▶ _WORK ITEM_: Go through the entries below and copy each line containing the word "column".

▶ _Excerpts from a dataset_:
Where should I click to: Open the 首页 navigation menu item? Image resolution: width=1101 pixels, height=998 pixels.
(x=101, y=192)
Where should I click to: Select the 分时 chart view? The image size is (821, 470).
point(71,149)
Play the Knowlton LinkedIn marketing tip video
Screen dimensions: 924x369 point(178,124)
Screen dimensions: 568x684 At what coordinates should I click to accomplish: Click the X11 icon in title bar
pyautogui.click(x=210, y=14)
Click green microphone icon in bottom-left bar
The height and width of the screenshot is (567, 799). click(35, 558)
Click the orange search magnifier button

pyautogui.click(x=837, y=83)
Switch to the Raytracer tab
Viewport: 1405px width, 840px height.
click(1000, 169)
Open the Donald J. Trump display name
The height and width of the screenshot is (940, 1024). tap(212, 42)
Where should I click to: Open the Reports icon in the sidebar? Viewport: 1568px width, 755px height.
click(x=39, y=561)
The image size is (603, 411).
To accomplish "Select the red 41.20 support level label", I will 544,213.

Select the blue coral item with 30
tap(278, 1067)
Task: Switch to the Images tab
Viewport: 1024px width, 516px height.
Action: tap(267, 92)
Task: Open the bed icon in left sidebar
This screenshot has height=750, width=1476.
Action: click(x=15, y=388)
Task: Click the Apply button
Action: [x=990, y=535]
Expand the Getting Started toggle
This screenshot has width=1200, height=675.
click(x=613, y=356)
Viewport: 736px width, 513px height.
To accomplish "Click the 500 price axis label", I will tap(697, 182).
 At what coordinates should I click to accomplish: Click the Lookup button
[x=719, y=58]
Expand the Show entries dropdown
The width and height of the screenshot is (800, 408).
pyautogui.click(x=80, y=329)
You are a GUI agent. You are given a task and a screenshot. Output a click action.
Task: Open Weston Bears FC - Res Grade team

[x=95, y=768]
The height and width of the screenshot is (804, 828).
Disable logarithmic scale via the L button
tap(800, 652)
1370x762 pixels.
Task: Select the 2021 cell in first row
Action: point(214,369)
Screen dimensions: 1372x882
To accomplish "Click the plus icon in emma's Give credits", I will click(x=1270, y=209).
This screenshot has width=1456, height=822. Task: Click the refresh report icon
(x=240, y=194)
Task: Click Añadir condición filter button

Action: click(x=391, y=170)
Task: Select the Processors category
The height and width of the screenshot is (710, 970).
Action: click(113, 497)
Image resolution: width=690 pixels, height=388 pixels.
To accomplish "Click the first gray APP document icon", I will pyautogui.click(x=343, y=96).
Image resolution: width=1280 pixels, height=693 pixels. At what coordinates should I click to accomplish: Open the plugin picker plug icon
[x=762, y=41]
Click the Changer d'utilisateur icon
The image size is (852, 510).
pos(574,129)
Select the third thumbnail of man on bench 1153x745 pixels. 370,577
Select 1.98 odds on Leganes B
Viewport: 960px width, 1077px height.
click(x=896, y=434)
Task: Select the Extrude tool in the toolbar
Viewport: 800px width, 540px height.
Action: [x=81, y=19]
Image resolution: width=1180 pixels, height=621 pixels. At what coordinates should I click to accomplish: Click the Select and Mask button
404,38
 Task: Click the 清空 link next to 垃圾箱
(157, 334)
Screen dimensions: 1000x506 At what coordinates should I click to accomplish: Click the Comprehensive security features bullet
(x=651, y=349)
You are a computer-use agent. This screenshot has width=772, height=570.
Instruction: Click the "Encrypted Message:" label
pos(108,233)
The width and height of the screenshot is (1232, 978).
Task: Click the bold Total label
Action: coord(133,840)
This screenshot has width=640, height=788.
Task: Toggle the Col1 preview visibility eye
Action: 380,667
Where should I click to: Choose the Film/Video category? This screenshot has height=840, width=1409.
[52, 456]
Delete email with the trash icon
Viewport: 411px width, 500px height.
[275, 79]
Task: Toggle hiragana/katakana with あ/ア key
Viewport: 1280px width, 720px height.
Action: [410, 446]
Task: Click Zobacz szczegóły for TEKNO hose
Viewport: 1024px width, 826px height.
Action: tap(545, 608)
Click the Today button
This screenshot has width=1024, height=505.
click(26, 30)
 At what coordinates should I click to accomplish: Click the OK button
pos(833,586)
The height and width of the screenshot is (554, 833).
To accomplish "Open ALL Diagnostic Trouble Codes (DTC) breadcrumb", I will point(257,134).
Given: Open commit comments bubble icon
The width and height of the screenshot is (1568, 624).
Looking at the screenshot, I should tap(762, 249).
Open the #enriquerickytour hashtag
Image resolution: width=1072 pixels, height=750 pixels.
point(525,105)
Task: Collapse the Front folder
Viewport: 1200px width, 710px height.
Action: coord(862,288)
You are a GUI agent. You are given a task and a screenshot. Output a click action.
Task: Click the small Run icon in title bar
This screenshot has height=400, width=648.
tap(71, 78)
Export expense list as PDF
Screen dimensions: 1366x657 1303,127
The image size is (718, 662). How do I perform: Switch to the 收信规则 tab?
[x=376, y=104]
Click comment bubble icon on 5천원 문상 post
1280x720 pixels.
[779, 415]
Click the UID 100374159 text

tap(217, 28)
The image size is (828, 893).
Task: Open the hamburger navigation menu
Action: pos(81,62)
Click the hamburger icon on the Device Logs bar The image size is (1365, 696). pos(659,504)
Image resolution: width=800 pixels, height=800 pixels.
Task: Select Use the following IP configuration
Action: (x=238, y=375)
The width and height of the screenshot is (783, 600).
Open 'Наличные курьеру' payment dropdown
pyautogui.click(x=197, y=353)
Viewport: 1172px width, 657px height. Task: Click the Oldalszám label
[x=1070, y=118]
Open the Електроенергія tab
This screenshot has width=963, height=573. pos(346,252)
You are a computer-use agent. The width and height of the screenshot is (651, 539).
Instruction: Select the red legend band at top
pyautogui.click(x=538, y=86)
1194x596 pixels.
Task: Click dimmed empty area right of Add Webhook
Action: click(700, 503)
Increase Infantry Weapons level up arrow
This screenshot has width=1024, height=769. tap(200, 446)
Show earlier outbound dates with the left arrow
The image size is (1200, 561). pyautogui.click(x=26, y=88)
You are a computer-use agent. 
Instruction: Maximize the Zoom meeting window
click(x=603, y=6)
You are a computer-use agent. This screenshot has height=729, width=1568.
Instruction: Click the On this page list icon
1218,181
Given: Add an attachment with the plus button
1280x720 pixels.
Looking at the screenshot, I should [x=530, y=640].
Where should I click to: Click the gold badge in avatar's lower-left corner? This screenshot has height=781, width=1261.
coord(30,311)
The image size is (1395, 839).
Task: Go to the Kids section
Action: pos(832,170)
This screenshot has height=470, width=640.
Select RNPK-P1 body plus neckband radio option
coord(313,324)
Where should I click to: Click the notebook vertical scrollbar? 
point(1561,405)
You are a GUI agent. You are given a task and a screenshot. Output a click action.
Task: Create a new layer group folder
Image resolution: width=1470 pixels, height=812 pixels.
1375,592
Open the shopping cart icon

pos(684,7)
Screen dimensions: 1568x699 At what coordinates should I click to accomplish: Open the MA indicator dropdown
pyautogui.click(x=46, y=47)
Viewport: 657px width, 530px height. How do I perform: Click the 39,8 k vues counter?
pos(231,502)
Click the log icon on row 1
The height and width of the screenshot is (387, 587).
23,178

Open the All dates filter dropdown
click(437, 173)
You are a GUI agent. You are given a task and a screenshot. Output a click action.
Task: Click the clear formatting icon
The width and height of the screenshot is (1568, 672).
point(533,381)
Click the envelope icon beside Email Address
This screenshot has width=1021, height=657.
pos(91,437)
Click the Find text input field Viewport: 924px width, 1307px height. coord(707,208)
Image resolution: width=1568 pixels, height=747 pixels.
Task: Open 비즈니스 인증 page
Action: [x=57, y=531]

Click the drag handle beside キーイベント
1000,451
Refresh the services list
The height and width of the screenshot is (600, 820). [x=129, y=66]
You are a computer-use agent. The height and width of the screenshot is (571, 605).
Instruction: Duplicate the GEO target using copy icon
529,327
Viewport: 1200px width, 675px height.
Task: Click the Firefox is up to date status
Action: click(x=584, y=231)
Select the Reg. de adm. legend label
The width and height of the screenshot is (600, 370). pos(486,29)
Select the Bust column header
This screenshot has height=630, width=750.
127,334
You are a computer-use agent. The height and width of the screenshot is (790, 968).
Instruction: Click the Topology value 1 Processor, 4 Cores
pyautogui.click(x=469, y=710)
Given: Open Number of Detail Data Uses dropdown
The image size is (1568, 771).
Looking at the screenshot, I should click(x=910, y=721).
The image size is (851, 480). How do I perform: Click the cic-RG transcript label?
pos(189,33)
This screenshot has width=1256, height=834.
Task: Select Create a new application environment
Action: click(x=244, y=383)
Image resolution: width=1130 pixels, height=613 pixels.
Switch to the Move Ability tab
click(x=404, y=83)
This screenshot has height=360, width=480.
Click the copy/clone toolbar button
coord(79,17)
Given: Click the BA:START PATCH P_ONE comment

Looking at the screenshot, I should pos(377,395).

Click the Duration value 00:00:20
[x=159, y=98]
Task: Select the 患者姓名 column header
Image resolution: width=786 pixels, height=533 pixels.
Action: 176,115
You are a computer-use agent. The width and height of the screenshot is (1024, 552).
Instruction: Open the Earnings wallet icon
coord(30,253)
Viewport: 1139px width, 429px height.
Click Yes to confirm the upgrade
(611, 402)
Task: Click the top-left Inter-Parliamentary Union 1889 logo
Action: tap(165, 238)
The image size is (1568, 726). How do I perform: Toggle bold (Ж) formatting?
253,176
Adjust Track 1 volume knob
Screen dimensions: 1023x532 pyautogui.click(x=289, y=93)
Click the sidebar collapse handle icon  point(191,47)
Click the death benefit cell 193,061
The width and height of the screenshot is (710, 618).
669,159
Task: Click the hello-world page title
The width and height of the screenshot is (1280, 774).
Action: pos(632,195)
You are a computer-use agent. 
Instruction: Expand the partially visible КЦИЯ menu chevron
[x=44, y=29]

▶ _TASK RESULT_:
Select the Bust column header
Task: Select the 患者姓名 column header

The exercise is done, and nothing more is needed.